■ **Exercise aim**
Work through the data below and give the number of lines holding the word "option", without any other text.

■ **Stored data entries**
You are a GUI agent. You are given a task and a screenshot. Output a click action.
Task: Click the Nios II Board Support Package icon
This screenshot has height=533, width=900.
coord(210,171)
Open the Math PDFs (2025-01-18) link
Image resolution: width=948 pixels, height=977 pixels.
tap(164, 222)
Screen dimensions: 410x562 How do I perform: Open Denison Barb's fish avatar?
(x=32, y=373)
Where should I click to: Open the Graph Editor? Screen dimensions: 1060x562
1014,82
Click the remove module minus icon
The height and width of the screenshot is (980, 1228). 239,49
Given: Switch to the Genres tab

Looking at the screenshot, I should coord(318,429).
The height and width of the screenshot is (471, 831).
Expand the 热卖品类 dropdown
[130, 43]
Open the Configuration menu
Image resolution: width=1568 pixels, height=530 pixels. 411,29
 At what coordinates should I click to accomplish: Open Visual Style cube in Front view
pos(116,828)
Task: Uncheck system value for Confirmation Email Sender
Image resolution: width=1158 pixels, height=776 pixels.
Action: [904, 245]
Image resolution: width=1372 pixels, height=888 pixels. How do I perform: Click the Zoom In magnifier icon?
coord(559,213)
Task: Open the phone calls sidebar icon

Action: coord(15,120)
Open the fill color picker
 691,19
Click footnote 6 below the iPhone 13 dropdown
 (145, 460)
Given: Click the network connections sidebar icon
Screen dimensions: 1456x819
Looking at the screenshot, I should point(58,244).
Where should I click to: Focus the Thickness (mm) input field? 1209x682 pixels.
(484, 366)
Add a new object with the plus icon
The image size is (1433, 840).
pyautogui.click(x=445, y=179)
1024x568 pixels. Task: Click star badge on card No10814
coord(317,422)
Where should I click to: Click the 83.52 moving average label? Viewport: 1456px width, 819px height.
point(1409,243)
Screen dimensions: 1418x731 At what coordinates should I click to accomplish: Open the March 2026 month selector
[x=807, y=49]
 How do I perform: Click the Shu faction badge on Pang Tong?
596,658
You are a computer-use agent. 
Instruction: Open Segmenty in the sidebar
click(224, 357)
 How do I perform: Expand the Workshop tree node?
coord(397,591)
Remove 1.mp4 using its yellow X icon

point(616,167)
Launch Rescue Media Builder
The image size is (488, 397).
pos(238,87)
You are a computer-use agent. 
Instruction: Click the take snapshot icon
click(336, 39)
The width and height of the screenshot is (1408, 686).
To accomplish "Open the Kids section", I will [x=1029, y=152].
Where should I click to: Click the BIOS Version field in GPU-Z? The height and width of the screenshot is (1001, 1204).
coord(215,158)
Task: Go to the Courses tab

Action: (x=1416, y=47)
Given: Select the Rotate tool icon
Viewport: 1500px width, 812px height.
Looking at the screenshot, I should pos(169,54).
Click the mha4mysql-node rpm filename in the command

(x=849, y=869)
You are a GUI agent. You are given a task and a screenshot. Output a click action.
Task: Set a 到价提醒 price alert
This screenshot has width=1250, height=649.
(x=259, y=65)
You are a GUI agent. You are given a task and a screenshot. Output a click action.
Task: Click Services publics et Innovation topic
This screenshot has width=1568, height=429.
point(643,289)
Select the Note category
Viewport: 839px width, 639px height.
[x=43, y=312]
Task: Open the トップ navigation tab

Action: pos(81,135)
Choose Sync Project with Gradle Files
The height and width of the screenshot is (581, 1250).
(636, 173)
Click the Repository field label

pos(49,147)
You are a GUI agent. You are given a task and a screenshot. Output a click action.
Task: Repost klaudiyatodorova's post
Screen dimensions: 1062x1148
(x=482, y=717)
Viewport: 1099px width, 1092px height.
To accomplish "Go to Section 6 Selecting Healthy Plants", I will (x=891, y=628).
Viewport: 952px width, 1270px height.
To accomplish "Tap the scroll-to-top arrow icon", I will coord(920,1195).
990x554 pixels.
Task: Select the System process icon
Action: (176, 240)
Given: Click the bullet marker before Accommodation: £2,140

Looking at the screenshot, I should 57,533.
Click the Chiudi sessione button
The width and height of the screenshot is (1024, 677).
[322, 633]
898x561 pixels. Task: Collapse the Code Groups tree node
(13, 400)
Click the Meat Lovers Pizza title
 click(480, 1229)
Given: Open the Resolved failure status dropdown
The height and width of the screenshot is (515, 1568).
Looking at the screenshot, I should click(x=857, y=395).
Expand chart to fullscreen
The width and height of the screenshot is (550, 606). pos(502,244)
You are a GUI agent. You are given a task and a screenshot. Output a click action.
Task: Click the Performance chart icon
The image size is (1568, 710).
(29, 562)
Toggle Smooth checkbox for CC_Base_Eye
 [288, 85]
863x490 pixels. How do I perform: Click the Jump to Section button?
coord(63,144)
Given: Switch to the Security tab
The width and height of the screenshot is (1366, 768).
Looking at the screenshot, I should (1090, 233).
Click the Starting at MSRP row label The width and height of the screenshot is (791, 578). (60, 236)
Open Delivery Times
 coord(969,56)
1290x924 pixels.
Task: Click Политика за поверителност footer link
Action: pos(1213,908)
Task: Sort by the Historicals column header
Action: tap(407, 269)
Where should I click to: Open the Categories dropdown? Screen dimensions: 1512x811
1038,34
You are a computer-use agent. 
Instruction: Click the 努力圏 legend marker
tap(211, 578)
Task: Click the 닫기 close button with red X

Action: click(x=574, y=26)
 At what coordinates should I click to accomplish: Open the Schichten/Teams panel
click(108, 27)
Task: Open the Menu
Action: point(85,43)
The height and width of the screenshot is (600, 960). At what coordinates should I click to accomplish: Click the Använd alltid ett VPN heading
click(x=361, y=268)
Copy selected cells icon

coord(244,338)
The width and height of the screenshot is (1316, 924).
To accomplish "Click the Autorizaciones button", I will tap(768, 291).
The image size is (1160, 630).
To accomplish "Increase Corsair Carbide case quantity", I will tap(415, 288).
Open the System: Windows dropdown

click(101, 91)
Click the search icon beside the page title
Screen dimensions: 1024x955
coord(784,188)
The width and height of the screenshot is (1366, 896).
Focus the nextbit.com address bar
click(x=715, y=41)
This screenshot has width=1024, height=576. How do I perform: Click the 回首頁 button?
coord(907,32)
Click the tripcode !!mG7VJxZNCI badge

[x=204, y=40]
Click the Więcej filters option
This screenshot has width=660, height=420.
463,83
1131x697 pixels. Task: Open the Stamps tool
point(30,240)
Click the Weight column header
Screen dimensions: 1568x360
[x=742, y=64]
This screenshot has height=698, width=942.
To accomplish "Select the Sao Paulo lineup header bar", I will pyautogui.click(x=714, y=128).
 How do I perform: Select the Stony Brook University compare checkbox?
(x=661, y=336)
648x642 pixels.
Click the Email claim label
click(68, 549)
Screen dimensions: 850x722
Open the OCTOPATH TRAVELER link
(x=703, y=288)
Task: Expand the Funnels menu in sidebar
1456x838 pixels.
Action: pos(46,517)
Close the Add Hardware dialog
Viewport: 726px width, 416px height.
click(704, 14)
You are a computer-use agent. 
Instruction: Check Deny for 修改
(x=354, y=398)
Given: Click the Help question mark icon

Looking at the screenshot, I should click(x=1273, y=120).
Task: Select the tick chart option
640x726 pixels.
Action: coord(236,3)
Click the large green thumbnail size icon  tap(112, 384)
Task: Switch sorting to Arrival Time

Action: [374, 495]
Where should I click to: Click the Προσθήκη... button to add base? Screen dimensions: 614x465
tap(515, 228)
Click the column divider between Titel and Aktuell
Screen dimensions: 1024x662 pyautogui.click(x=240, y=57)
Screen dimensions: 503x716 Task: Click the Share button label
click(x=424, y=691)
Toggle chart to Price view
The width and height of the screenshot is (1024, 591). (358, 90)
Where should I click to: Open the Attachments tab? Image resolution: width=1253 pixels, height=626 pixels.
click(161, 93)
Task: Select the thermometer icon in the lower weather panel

■ **Answer for this exercise**
2